La leptospirosi viene generalmente trattata con antibiotici. Le ulteriori misure dipendono dagli organi coinvolti. I cani gravemente malati devono spesso essere ricoverati e trattati con infusioni o cure intensive. Quanto prima inizia la terapia, tanto migliori sono le prospettive. Tuttavia, eventuali danni già insorti a reni, fegato o polmoni possono permanere.

La leptospirosi è una zoonosi

La leptospirosi può essere trasmessa dagli animali all’uomo. Il rischio maggiore deriva dal contatto diretto con l’urina di un cane infetto, nonché con oggetti o superfici contaminati.

In caso di sospetto o di diagnosi confermata, evitate il contatto con l’urina. Indossate guanti monouso durante la pulizia e lavatevi poi accuratamente le mani. Le superfici contaminate devono essere pulite e disinfettate secondo le indicazioni del veterinario. Se dopo un possibile contatto compaiono disturbi nelle persone, consultate un medico e segnalate la possibile esposizione alle leptospire.

Protezione mediante vaccinazione

Sono disponibili vaccini contro diverse varianti di leptospire rilevanti per i cani. La vaccinazione viene di norma somministrata nell’ambito dell’immunizzazione di base insieme ad altri vaccini. Riduce il rischio di malattia, ma non protegge da tutte le varianti presenti. Rimane quindi importante prestare attenzione in prossimità di punti d’acqua potenzialmente contaminati.
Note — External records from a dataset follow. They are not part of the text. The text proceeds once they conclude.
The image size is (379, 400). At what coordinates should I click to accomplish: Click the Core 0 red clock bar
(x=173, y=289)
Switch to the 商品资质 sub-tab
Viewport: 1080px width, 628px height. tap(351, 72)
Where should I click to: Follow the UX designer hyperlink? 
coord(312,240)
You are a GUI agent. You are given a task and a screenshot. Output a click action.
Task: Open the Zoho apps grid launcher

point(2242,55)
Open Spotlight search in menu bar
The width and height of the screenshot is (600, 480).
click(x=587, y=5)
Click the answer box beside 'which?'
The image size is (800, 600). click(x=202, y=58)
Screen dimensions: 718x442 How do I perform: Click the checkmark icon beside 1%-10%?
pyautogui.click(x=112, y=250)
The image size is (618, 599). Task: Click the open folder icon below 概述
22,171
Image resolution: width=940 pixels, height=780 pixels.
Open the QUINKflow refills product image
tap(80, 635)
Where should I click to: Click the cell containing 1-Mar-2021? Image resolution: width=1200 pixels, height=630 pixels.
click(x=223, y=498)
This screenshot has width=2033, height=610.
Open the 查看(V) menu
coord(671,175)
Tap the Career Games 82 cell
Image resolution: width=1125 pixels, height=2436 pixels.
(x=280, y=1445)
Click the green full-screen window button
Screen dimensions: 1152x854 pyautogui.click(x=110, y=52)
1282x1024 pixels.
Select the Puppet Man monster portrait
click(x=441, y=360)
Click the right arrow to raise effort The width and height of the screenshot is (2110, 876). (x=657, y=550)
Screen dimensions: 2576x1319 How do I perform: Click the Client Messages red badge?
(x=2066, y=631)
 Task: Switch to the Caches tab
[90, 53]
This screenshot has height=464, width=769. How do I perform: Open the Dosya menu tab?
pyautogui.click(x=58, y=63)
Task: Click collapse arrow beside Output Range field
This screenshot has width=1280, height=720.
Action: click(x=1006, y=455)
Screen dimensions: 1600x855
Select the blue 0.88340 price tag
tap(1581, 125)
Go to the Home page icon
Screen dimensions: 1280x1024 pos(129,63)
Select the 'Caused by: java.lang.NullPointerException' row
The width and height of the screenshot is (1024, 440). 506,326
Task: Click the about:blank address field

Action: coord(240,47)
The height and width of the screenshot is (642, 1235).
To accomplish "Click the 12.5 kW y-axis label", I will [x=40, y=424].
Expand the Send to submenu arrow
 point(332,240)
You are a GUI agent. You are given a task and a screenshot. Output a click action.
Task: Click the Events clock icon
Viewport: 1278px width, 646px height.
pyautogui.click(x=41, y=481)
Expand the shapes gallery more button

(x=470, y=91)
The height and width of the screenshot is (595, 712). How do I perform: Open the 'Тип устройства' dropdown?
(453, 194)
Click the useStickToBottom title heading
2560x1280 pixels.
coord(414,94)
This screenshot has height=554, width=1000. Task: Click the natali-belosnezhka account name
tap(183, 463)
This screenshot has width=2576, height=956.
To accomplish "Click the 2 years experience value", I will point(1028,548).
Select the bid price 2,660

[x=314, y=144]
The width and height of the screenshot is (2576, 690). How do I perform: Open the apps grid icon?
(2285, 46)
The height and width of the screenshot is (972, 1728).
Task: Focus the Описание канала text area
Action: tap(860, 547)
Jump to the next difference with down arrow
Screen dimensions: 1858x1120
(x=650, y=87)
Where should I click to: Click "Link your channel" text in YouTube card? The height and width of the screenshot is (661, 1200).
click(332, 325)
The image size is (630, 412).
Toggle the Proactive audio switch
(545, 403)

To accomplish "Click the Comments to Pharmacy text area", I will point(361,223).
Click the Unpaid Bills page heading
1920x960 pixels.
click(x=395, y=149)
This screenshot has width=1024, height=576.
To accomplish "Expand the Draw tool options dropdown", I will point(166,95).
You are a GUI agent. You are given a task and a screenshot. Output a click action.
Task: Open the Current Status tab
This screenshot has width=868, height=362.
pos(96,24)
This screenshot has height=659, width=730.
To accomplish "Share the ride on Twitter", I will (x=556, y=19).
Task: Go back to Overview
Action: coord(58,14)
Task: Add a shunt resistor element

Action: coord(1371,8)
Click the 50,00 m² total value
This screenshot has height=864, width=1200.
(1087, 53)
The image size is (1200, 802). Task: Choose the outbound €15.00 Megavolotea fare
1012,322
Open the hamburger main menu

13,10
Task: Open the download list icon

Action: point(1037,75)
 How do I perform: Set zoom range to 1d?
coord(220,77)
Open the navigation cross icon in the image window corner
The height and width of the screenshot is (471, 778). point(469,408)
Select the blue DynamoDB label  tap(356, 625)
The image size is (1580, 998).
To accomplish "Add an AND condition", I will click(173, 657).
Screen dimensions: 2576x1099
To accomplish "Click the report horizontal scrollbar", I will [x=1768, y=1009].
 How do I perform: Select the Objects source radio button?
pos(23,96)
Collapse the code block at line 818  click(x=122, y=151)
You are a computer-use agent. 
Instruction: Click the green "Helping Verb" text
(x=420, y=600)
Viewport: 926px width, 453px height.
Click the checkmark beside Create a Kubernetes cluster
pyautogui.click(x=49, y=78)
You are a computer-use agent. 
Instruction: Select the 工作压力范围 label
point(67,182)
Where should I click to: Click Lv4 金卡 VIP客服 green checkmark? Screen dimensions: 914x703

Fate controllare regolarmente lo stato vaccinale del vostro cane dal veterinario. Il programma vaccinale adatto dipende, tra l’altro, dal vaccino utilizzato, dall’età del cane e dal suo precedente stato vaccinale.

Come ridurre il rischio

Evitate per quanto possibile che il vostro cane beva da pozzanghere, pozze o punti d’acqua sconosciuti e tenetelo lontano da aree molto fangose o visibilmente contaminate. Durante le passeggiate portate sempre con voi acqua potabile fresca e offritela regolarmente al cane, affinché non debba ricorrere a fonti d’acqua potenzialmente contaminate. Poiché i roditori possono diffondere le leptospire con l’urina, conservate alimenti e rifiuti in modo da non attirare ratti o topi.

Una protezione completa purtroppo non è possibile. Tuttavia, una vaccinazione aggiornata contro le leptospire, acqua potabile fresca durante le uscite e un po’ di prudenza presso punti d’acqua sconosciuti possono ridurre nettamente il rischio. Se dopo un possibile contatto compaiono disturbi, chiedete tempestivamente consiglio al veterinario.

Uscire, scoprire, divertirsi

Le passeggiate insieme tra boschi e prati, un’escursione in montagna, i contatti con altri cani o un bagno rinfrescante fanno parte, per molti cani, di una quotidianità varia e appagante. L’importante non è evitare ogni possibile rischio, ma saperlo valutare. Con un po’ di conoscenza e attenzione, la vita quotidiana con il proprio cane può essere vissuta proprio per questo con maggiore serenità.